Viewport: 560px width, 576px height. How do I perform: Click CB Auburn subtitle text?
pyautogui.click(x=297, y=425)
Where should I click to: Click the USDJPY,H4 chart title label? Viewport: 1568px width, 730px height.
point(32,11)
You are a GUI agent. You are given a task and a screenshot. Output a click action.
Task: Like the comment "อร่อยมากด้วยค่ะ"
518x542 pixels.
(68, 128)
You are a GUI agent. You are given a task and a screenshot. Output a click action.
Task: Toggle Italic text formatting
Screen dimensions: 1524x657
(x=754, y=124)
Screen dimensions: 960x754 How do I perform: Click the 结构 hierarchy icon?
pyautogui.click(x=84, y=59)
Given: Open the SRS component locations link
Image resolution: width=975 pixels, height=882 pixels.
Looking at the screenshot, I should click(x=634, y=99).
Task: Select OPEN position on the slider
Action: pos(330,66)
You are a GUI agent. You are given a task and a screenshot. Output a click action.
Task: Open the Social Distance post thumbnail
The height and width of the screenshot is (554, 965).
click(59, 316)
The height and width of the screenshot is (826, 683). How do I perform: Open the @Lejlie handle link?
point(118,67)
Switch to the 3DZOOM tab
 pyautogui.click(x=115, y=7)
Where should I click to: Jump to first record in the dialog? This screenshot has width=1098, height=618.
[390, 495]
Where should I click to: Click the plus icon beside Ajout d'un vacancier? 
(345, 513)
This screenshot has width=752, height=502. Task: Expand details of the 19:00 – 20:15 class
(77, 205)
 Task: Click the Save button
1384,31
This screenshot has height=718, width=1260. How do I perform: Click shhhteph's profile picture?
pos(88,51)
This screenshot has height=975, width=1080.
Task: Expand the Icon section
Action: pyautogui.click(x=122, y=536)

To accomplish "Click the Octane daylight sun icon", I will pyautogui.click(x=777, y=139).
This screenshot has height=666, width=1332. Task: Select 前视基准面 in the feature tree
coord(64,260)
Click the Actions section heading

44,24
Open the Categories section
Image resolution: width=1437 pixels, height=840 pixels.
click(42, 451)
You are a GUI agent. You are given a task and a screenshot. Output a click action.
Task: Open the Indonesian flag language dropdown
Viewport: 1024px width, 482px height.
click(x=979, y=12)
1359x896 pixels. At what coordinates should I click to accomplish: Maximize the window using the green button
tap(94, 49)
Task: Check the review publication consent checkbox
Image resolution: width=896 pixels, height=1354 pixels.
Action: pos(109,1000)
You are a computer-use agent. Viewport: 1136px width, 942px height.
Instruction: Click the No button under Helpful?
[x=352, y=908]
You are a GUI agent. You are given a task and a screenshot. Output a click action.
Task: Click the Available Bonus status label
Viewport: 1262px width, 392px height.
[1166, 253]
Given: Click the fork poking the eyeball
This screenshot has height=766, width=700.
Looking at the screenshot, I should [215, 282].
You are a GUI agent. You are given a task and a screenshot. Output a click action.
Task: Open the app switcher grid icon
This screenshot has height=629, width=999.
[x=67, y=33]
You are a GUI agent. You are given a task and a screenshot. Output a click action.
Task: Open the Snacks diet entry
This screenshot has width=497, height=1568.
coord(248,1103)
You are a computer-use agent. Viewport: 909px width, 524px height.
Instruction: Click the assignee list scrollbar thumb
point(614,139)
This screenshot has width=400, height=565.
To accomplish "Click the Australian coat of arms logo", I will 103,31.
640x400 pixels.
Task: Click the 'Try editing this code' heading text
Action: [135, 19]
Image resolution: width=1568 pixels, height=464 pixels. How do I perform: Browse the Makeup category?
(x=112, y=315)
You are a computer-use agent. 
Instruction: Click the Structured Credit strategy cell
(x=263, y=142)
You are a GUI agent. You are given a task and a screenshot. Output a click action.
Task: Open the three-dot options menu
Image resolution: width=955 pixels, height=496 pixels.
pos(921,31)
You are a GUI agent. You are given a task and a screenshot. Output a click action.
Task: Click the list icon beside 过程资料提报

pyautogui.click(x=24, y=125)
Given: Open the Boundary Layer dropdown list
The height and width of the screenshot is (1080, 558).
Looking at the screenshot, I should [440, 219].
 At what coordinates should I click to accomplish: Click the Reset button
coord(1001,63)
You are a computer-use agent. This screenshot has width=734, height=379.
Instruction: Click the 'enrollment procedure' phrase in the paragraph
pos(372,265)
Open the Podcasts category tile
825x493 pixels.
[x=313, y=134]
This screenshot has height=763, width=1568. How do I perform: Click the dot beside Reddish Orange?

• **Work to be completed**: Your reply should hold all the lines from the listing above in which "computer" appears.

• **Expected output**:
You are a computer-use agent. Viewport: 1136px width, 942px height.
You are a computer-use agent. Viewport: 909px width, 524px height.
You are a computer-use agent. 
You are a computer-use agent. This screenshot has width=734, height=379.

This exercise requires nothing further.